# Directions for this task:
Could you copy the rows starting at the first row and ending at the row that contains "Action: pos(277,255)", swapping "dropdown" for "menu" and keeping everything else unchanged?

— start Data listing —

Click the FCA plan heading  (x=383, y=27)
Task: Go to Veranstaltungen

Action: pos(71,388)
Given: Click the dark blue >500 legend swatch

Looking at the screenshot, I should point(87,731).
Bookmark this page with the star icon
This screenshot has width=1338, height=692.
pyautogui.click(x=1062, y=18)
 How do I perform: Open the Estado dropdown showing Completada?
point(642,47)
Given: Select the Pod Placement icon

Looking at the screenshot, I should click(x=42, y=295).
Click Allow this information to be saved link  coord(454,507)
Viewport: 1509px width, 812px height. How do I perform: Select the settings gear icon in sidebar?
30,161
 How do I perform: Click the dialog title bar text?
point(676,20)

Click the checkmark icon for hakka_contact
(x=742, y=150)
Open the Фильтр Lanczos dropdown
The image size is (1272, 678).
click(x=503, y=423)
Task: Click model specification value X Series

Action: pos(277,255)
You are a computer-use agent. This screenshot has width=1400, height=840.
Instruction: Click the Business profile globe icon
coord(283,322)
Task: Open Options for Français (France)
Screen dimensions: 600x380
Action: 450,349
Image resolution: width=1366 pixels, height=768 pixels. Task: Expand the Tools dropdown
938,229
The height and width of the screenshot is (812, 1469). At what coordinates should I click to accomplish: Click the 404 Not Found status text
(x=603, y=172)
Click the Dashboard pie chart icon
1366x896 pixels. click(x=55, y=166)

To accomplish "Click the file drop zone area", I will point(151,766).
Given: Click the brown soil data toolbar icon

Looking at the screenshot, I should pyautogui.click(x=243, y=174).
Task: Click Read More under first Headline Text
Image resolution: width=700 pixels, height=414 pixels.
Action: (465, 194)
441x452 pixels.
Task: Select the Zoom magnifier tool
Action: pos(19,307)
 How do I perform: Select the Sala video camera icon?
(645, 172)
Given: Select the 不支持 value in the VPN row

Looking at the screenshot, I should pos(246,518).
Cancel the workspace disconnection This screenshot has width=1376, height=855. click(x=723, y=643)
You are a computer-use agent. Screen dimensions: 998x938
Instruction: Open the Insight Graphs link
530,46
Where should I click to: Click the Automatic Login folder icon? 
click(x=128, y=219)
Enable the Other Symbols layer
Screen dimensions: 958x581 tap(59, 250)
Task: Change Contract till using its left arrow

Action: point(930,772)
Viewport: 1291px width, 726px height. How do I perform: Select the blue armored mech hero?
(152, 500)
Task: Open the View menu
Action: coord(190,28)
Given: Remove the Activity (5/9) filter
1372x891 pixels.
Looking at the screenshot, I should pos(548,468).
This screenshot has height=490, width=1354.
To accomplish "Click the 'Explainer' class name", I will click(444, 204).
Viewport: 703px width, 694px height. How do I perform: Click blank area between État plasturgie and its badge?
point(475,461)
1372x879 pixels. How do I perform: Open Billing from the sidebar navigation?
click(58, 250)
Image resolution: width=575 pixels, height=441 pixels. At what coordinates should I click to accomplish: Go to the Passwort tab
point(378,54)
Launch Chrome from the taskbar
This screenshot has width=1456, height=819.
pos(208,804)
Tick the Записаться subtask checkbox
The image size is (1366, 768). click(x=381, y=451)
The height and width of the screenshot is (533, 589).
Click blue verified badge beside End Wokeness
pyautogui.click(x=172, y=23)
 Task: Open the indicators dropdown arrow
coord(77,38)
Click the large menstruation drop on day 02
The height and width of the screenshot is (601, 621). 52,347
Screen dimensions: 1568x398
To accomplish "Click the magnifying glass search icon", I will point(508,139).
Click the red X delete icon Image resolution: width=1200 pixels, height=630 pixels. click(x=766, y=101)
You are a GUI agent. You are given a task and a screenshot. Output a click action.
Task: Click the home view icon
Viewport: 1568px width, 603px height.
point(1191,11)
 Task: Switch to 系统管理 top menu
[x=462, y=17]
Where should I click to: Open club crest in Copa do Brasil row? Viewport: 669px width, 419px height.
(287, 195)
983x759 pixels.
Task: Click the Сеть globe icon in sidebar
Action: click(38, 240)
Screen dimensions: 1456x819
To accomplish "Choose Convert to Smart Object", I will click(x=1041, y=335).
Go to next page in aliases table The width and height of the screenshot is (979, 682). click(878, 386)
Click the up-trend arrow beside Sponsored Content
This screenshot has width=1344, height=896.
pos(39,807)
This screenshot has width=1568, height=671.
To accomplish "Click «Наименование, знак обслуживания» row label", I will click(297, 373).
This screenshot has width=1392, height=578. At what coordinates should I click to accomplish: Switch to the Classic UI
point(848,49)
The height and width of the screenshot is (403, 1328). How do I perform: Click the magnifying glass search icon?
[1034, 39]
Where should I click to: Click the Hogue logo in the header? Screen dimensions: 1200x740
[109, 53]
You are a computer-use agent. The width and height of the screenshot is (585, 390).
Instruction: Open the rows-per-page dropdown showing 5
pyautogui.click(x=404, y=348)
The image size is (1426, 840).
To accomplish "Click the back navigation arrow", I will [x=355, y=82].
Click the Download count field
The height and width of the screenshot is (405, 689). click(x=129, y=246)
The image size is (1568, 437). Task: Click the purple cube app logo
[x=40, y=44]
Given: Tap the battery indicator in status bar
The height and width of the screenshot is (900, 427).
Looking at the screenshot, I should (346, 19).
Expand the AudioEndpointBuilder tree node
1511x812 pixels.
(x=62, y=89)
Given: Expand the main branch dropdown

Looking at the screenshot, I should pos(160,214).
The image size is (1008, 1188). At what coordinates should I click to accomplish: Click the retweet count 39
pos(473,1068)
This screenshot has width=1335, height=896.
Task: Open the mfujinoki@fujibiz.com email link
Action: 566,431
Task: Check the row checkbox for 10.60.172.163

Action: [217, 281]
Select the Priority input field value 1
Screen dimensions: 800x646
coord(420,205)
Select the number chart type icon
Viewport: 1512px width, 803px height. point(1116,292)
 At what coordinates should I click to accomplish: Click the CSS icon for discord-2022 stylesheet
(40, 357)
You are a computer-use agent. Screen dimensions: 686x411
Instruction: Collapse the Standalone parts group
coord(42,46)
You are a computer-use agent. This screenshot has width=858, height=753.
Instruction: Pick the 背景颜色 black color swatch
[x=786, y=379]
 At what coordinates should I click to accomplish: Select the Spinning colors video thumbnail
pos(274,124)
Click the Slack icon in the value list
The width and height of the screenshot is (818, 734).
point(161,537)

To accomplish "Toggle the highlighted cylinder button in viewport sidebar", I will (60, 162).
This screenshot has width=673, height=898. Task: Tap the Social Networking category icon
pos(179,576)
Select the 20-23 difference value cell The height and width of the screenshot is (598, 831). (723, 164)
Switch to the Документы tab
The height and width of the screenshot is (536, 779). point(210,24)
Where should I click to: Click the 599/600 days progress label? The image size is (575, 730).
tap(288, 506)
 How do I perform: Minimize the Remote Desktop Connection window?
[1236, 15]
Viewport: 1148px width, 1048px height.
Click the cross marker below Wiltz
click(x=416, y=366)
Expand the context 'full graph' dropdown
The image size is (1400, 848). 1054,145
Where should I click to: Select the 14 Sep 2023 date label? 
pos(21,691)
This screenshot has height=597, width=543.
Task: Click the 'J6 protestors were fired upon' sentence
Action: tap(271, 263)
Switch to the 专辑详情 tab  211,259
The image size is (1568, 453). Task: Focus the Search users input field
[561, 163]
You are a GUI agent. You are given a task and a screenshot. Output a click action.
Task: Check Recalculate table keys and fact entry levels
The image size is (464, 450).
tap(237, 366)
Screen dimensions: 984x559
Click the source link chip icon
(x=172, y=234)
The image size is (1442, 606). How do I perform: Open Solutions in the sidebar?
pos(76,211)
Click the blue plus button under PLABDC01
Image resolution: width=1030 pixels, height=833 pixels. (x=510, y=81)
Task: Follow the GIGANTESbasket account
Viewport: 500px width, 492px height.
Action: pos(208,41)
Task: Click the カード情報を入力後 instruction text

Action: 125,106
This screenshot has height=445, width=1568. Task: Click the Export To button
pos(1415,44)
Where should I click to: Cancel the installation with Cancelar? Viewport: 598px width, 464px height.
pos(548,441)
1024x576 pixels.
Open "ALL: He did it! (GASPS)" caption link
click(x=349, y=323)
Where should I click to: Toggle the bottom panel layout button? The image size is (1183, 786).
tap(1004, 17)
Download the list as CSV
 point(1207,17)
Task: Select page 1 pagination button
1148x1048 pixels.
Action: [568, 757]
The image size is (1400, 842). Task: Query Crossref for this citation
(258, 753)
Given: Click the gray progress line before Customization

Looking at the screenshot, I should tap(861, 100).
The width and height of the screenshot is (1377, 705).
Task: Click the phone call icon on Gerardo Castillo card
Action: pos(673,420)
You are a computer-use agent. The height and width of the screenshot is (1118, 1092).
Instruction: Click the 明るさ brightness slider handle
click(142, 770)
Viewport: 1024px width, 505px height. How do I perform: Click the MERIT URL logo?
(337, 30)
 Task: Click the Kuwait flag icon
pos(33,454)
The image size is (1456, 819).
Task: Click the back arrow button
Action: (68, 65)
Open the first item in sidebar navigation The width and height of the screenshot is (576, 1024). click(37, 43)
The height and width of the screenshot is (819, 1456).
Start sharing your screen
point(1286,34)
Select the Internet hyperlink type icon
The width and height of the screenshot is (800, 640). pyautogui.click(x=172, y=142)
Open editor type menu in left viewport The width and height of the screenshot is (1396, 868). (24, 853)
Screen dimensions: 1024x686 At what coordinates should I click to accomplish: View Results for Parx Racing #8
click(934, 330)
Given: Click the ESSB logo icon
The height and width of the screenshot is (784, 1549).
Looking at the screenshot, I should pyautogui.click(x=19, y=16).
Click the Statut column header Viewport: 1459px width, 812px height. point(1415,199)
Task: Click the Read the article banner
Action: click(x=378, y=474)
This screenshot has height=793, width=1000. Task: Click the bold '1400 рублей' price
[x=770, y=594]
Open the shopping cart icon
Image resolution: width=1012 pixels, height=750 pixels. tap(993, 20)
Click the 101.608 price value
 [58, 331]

— end Data listing —

# The reply:
Click the FCA plan heading  (x=383, y=27)
Task: Go to Veranstaltungen

Action: pos(71,388)
Given: Click the dark blue >500 legend swatch

Looking at the screenshot, I should point(87,731).
Bookmark this page with the star icon
This screenshot has width=1338, height=692.
pyautogui.click(x=1062, y=18)
 How do I perform: Open the Estado menu showing Completada?
point(642,47)
Given: Select the Pod Placement icon

Looking at the screenshot, I should click(x=42, y=295).
Click Allow this information to be saved link  coord(454,507)
Viewport: 1509px width, 812px height. How do I perform: Select the settings gear icon in sidebar?
30,161
 How do I perform: Click the dialog title bar text?
point(676,20)

Click the checkmark icon for hakka_contact
(x=742, y=150)
Open the Фильтр Lanczos menu
The image size is (1272, 678).
click(x=503, y=423)
Task: Click model specification value X Series

Action: pos(277,255)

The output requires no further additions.